• **Record excerpts**
▬▬▬▬▬▬
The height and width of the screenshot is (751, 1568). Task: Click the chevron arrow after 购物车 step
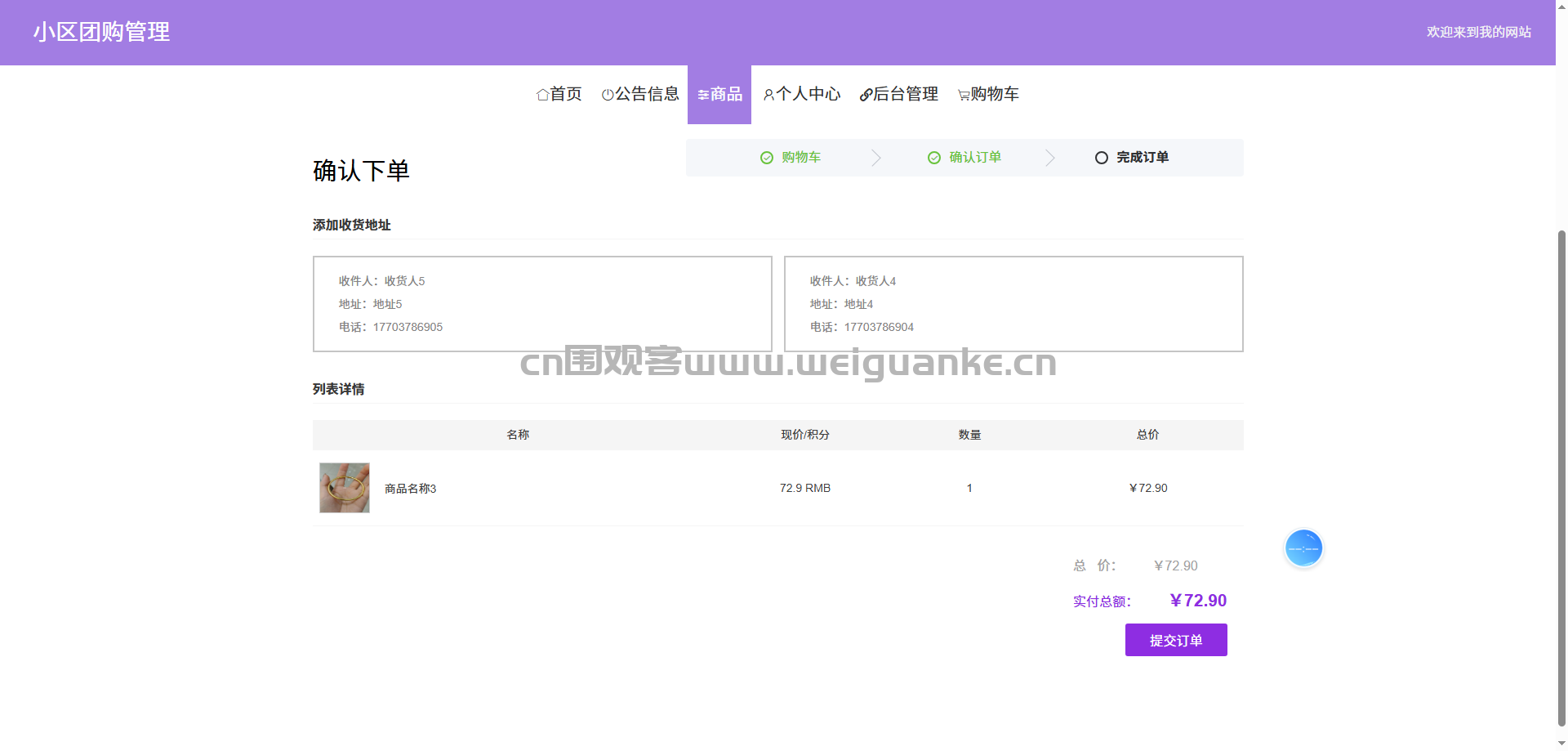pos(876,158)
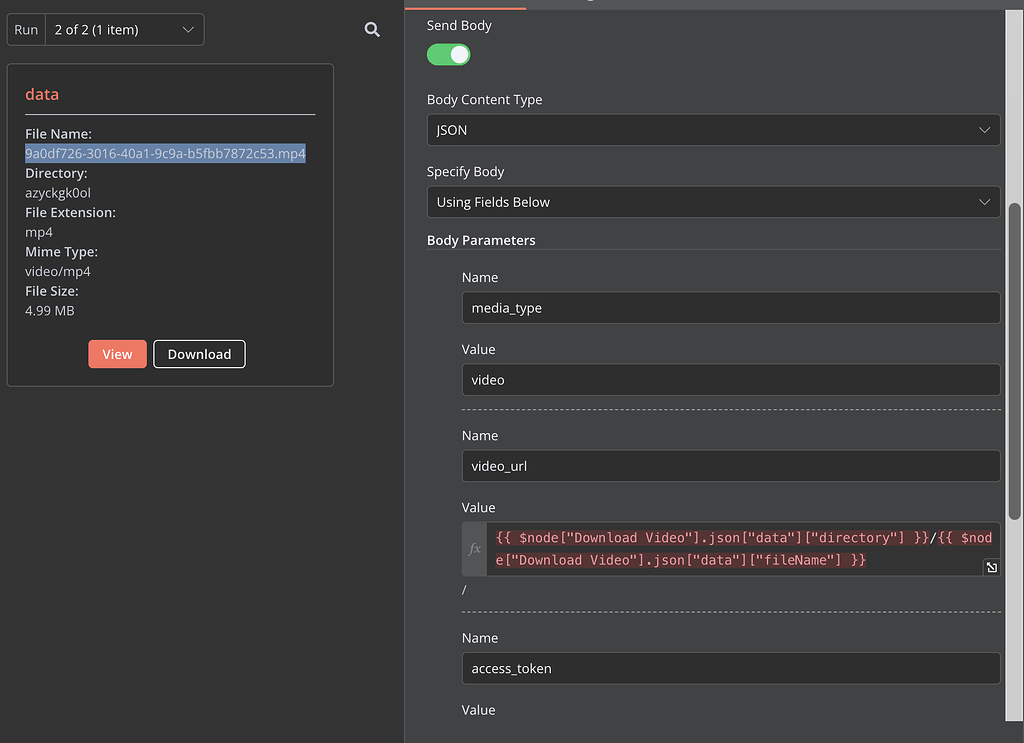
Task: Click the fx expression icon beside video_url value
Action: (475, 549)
▬▬▬▬▬▬
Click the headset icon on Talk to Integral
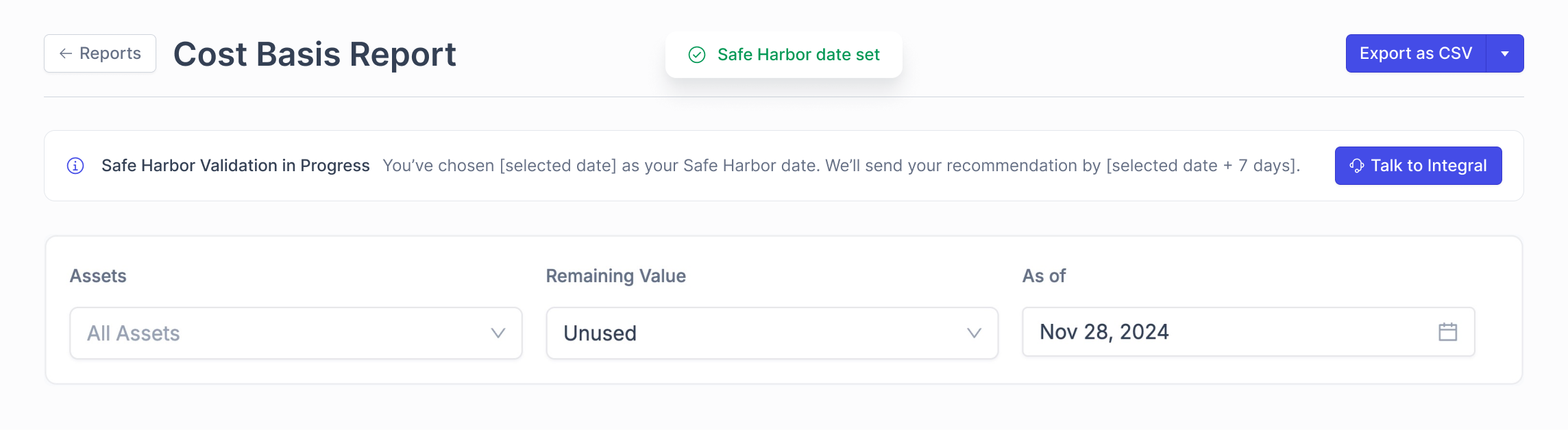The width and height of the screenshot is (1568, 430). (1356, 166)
▬▬▬▬▬▬
• **Task objective**
Copy the data again, starting with the line that contains "The height and" and going on through the line that contains "Action: (475, 549)", but swap "chevron arrow" for "right arrow" and change nothing else. Leave the pictures out of your answer.

• **Answer for the task**
The height and width of the screenshot is (751, 1568). Task: Click the right arrow after 购物车 step
pos(876,158)
Task: Click the fx expression icon beside video_url value
Action: (475, 549)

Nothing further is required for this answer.